REPUBLIKA.CO.ID, JAKARTA -- Abu Amar Utsman bin Sa'id ad-Dani Ad-Dani dalam kitabnya Al-Muhkam fi Nuqth al-Mashahif memulai penjelasannya tentang asal mula munculnya tanda baca dalam Alquran. Ad-Dani merujuk pada sebuah riwayat dari Yahya bin ibnu Abu Katsir. Secara umum, riwayat itu menyebutkan bahwasanya pada awalnya Alquran tidak memiliki tanda baca, baik berupa titik maupun harakat (syakl).

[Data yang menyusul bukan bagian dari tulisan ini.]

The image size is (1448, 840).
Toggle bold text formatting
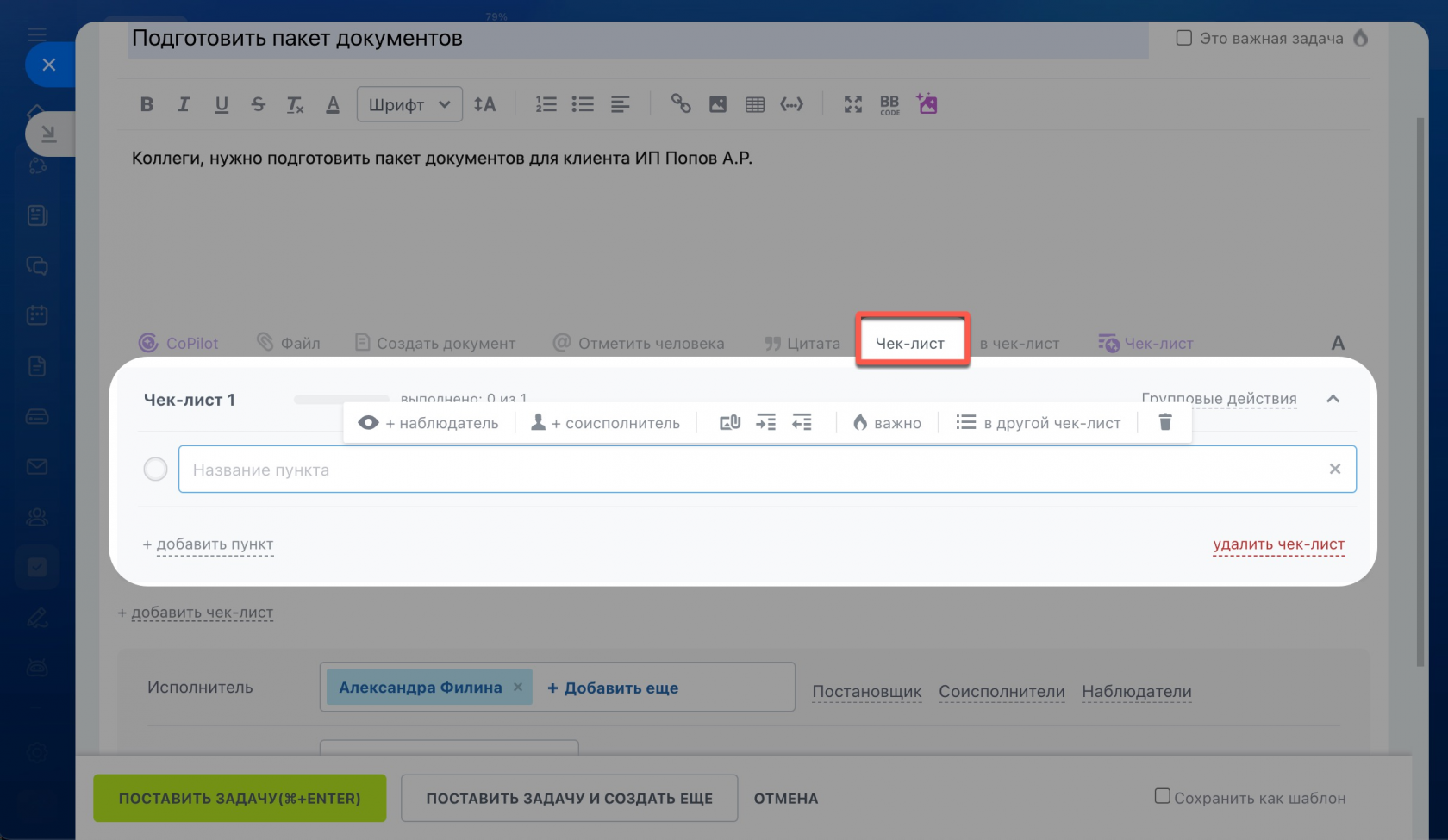[147, 104]
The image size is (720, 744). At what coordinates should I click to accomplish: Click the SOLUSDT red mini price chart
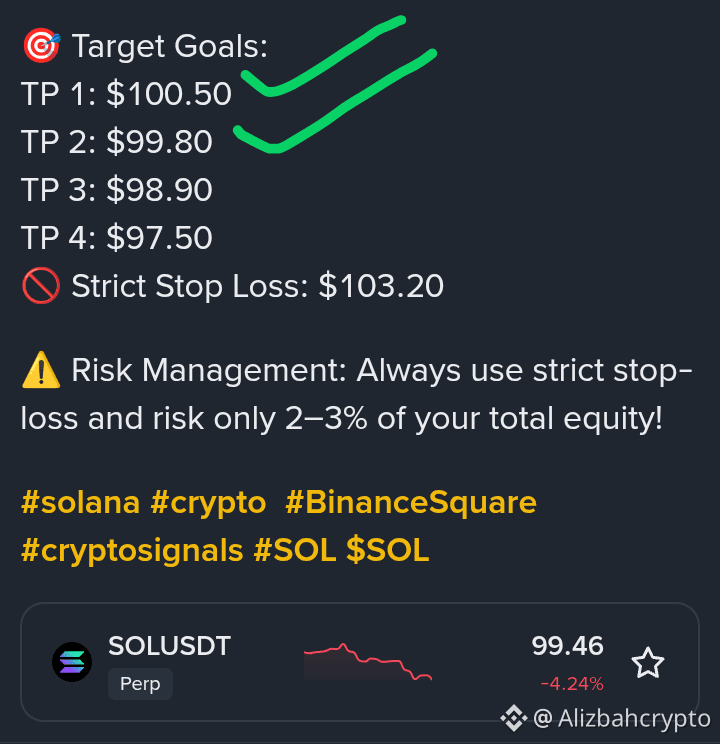pos(368,662)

Pertama kali yang dilakukan adalah membedakan antara huruf Ya' dan Ba' dengan meletakkan titik. Hal ini dipandang tidak menjadi masalah, karena justru bisa memperjelas perbedaan antara kedua huruf tersebut. Langkah selanjutnya yang diupayakan adalah memberikan titik di tiap pengujung ayat.
Lalu, dilakukan pula tanda awal dan akhir ayat. Lantas, siapakah yang mengawali membubuhkan tanda baca huruf-huruf Alquran itu?

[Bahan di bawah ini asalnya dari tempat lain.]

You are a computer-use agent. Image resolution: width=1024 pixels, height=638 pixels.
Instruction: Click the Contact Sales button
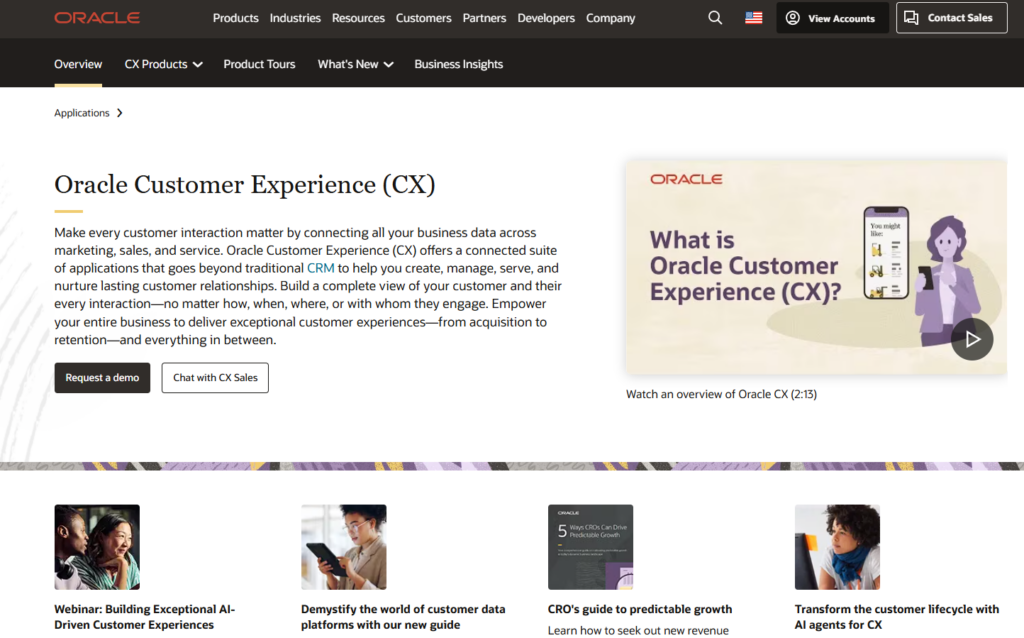point(951,18)
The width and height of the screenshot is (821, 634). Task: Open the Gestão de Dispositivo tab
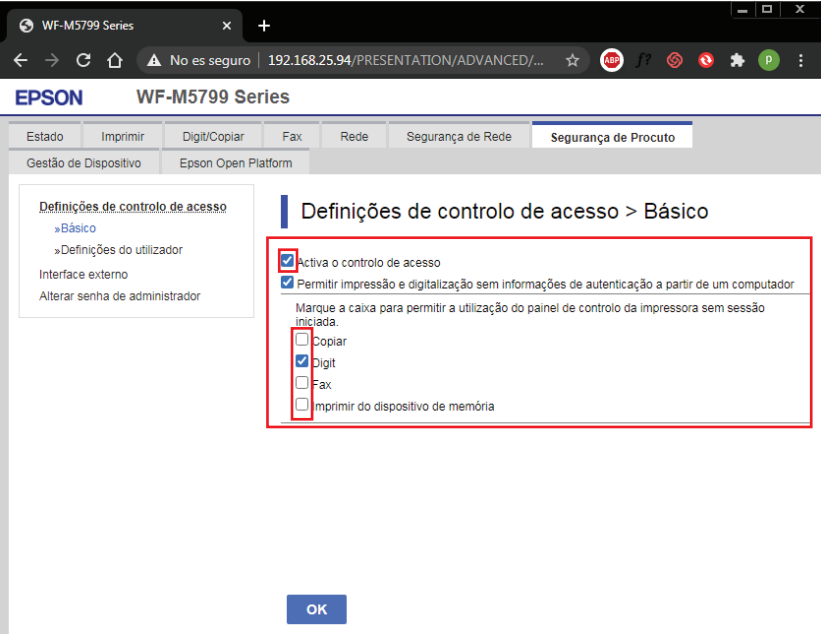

Menurut ad-Dani, menukil riwayat dari Qatadah, para sahabat dan tabiin pertamalah yang mengawali menuliskan titik. Qatadah berkata, Merekalah. Hal itu membuktikan bahwa sahabat dan tabiin awal yang memulai menuliskan titik pada huruf-huruf Alquran.
Dan, mayoritas bersepakat bahwa tanda titiklah yang ditulis pertama kali, bukan syakl. Dalam analisis ad-Dani, penulisan titik lebih diprioritaskan daripada syakl, menunjukkan fleksibilitas bacaan dan bahasa yang memang secara legal telah diperkenankan untuk digunakan oleh Allah.

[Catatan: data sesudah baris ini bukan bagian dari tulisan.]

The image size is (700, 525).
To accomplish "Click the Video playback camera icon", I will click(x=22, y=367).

Akan tetapi, seiring perkembangan dan dinamika dialek bahasa yang terus berkembang dengan berbagai dampak negatifnya, kebutuhan meletakkan tanda baca baik berupa titik dan syakl tak terelakkan.
Bahkan, menurut ad-Dani, faktor utama yang mendorong para salaf menulis tanda baca itu adalah tingkat kerusakan dialek masyarakat Arab di masa itu akibat persinggungan dengan varian dialek yang cenderung merusak. Apabila gejala ini, termasuk fenomena minimnya para ahli bahasa, tak segera disikapi, dikhawatirkan akan mereduksi makna-makna yang terkandung dalam Alquran.
Penting diketahui, penulisan tanda baca titik yang dilakukan sahabat masih sangat sederhana dan belum sistematis. Aktivitas peletakan titik tampaknya masih sebatas untuk memudahkan membaca. Hal itu terbukti jelas ketika, misalnya, kalangan Madinah beralih menggunakan titik versi Bashrah yang pernah diletakkan oleh Abu al-Aswad ad-Duali.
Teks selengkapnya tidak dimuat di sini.